Ms. Collins heard me out on all that, and then we went on with the interview. Throughout that interview, I used the terms “human embryo” and “embryo,” as I always do. (By the way, I have given essentially this same refutation of “fertilized egg” to a number of other reporters in recent weeks.)
Imagine my surprise, then, when Ms. Collins' June 15 column (which was unsympathetic to opposition to embryo-destructive research) contained the following “quotation” attributed to me: “We start with the principle that each of these eggs is an individual member of the human species,' said Douglas Johnson of the National Right to Life Committee.”
I was astonished that Ms. Collins would place in my mouth the very terminology, in an even more indefensible variation, that I had gone to some length to correct. Yet when I wrote to Ms. Collins to remind her of my detailed critique of the term “fertilized egg” and to request a correction, I received the following e-mailed response from Ms. Collins, quoted here in its entirety:
“I'm sorry that we're going to have to agree to differ on your quote. I do remember your discussion about fertilized eggs. I also remember you making the statement I quoted, and my notes had you saying it. I regret the disagreement.”
Thus, it appears that Ms. Collins' position is that I took the trouble to give her a short lecture about how the term “fertilized egg” is inaccurate and politically motivated, but that I then immediately myself referred to human embryos as “eggs” (which is a term that I would never use to refer to human beings). She further maintains that she unerringly recorded this astonishing utterance, but without commenting on it at the time. This account is implausible on its face, and it is false. Moreover, anybody who has paid any attention knows that we don't talk that way.

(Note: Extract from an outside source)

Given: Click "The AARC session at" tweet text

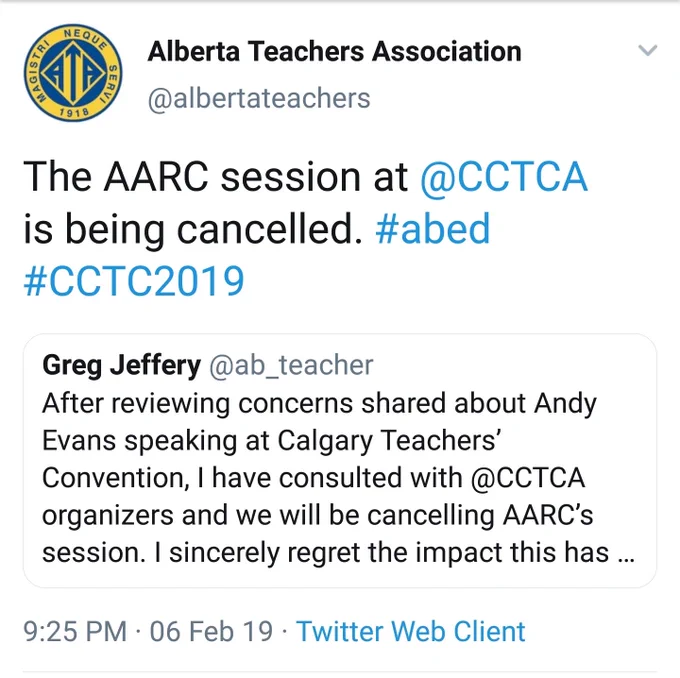Looking at the screenshot, I should [x=215, y=176].
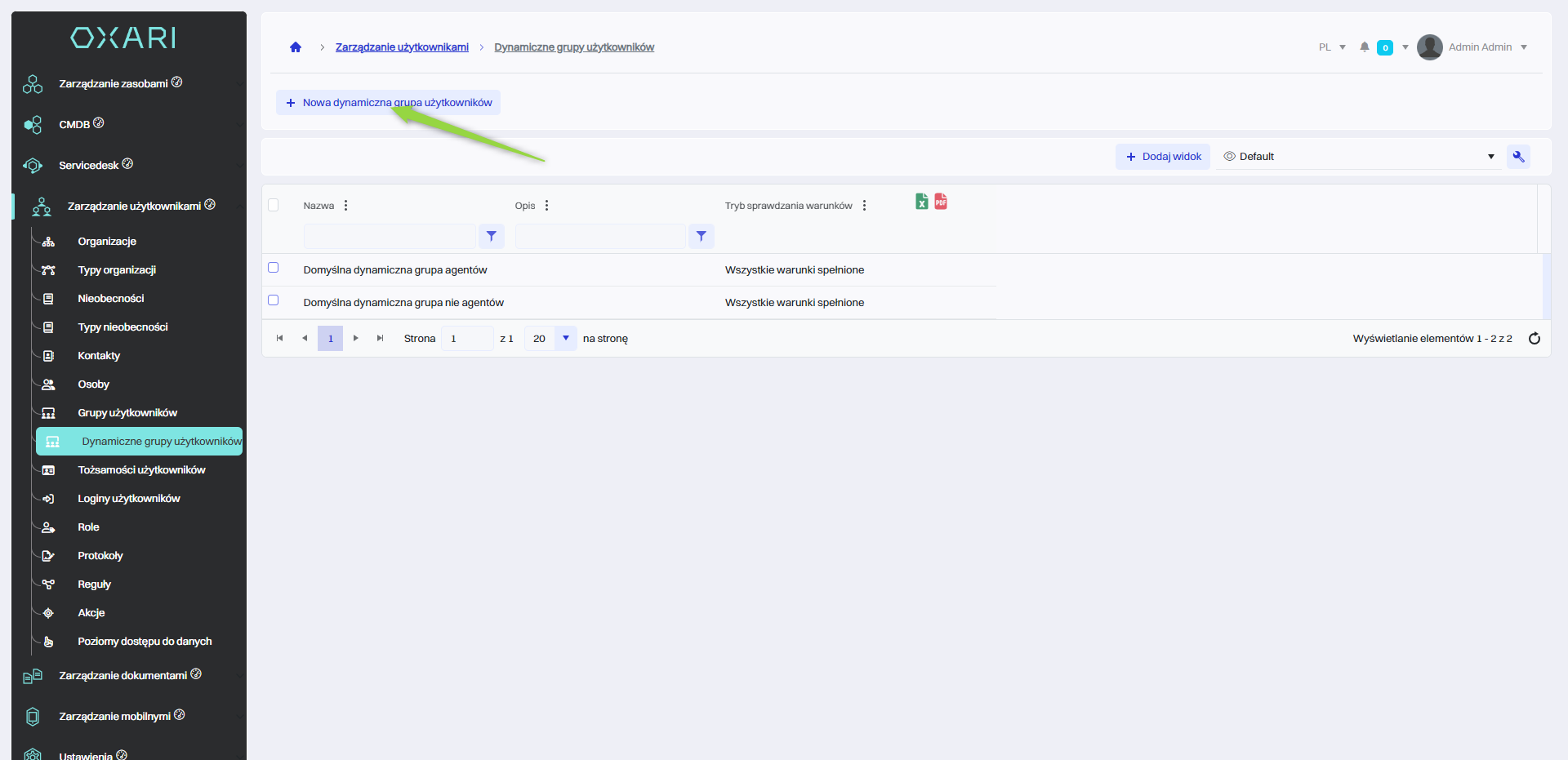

If Ms. Collins actually wrote down “eggs,” then it was because she was already using that term in her own thinking, so when I said “embryos,” she mistakenly wrote “eggs” or some shorthand that she later interpreted as “eggs.” (This interpretation is supported by the absence of the usual modifier “fertilized” in the bogus quotation.) Even if that occurred, when she was actually writing the column she should have remembered my little lecture and realized her error before it reached print. It is surely disappointing that Ms. Collins now persists in attributing to me the tendentious terminology that she acknowledges I took pains to refute.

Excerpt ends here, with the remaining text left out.